Et puis il y avait eu ce sentiment. Infime au départ, un petit rien. Une supposition, un simple constat. Mais l’évidence était là. La confirmation vint plus tard, sans qu’elle n’apporte rien. Elle s’était observée et son attention s’était alors portée sur tous ces aspects habituellement ignorés. Elle regarda son corps vieillissant, ses mains toujours fines, ses articulations qui manquaient de souplesse, ses cheveux nervés de blanc, son menton qui s’affaissait doucement, les marques qui racontaient sa vie de femme, disséminées ici et là. Ses seins lourds et tombant, sa minceur malgré tout. Mais rien de tout ça ne lui était inconnu, non. Elle en avait dressé la liste et la tenait à jour comme elle tenait ses livres de comptes. Non, ce fut son regard éteint, toute joie morte qui la troubla.
Qui était-il, qui étaient-ils pour lui voler son étincelle de vie ?
Cette question la laissa perplexe. Elle se fit attentive, écouta les récits des autres, croisa leurs témoignages et se rendit à l’évidence : inutile d’en quitter un pour courir après l’autre. Il fallait rompre le schéma, casser cette spirale qui la ramenait encore et encore dans des rets douloureux. Oh certes ! Si brillants, si perlés de douces gouttelettes aux reflets arc-en-ciel, si attractifs : comme autant de miroirs aux alouettes. Mais elle avait traversé le voile, il lui fallait maintenant déchirer la toile dans son ensemble.
Un pas. Un autre. Un stylo, du papier, encore… Et les mots pour chasser les maux. Douleurs. Son âme hurlait, sa louve tournait en rond comme affolée. Se défaire des uns, s’alléger des autres et faire un grand ménage de printemps. Choisir ses proches. Faire de tri, laisser derrière soi les menteurs, les diseurs de bonne aventures. En cas de doute : se relire. La réponse est dans les textes (en vrai, sur ce forum 😉 ) et ne pas oublier : les lignes de temps ne sont pas linéaires, justement ! Celle qui parle peut prendre de la graine de celle qui a parlé. La jeunette disposait également de bon sens, d’une certaine clairvoyance.
Accepter. Pleurer. Lâcher. Complètement. Aller jusqu’au bout. Poster cette fichue lettre et se dire que ça y est, liberté chérie me voilà ! Seule. Absolument, complètement et totalement seule. Mais nulle libération ne vient sans que les attaches ne soient coupées. Toutes les attaches. Et certaines traversent les incarnations semble-t-il.

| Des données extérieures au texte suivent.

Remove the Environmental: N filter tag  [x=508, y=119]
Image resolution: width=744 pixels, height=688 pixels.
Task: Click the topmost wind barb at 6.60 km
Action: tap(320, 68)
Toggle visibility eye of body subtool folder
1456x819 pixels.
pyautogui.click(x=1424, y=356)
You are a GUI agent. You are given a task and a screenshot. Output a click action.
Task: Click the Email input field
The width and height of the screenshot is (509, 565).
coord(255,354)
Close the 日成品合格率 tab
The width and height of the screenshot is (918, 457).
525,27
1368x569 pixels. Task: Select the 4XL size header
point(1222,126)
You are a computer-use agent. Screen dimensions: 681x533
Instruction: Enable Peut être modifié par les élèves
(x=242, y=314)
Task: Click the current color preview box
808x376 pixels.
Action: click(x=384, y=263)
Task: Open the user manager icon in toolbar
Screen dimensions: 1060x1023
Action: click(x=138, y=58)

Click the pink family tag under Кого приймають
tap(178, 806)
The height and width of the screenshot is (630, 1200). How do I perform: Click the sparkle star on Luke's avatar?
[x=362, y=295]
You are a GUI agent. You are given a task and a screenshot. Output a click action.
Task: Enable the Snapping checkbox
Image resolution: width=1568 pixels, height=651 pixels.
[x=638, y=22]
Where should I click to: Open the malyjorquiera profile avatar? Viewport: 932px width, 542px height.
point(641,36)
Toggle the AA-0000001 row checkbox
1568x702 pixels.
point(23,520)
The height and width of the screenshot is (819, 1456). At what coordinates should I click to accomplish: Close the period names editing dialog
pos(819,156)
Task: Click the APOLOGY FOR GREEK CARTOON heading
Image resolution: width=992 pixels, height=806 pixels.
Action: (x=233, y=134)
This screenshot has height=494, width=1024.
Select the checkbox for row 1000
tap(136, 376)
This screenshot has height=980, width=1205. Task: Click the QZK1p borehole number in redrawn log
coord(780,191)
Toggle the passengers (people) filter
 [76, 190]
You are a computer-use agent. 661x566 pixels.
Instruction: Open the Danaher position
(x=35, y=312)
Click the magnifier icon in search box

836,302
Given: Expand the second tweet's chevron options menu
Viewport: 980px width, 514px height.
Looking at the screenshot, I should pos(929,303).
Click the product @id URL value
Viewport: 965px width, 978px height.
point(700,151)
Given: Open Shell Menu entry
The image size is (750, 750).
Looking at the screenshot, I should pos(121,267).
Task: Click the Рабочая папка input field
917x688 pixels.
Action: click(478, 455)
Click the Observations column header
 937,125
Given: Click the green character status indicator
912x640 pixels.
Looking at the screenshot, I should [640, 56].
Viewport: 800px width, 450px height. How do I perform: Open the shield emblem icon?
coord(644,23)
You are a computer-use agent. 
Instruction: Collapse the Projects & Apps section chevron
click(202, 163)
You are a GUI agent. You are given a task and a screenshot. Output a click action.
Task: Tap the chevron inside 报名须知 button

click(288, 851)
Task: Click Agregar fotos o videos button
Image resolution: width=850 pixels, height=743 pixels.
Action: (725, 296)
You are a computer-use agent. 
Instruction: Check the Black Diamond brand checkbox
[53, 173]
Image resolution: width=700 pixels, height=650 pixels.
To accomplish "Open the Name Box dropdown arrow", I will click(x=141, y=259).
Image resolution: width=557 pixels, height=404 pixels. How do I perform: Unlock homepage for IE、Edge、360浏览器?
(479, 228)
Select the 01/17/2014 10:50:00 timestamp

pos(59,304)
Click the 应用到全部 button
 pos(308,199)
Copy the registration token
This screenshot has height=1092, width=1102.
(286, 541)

Alors une nouvelle quête s’amorce, un nouveau défi. Avec encore de l’énergie à déployer, encore des secondes, minutes, heures, jours ou peut-être bien des mois à passer. Se faire à l’idée. Non pas se résigner mais refuser ! Net. Et s’y tenir. Sans s’énerver, sans oublier qu’il y a un fantastique cadeau derrière cela.
Mais bazar, que le prix de la Transformation est élevé.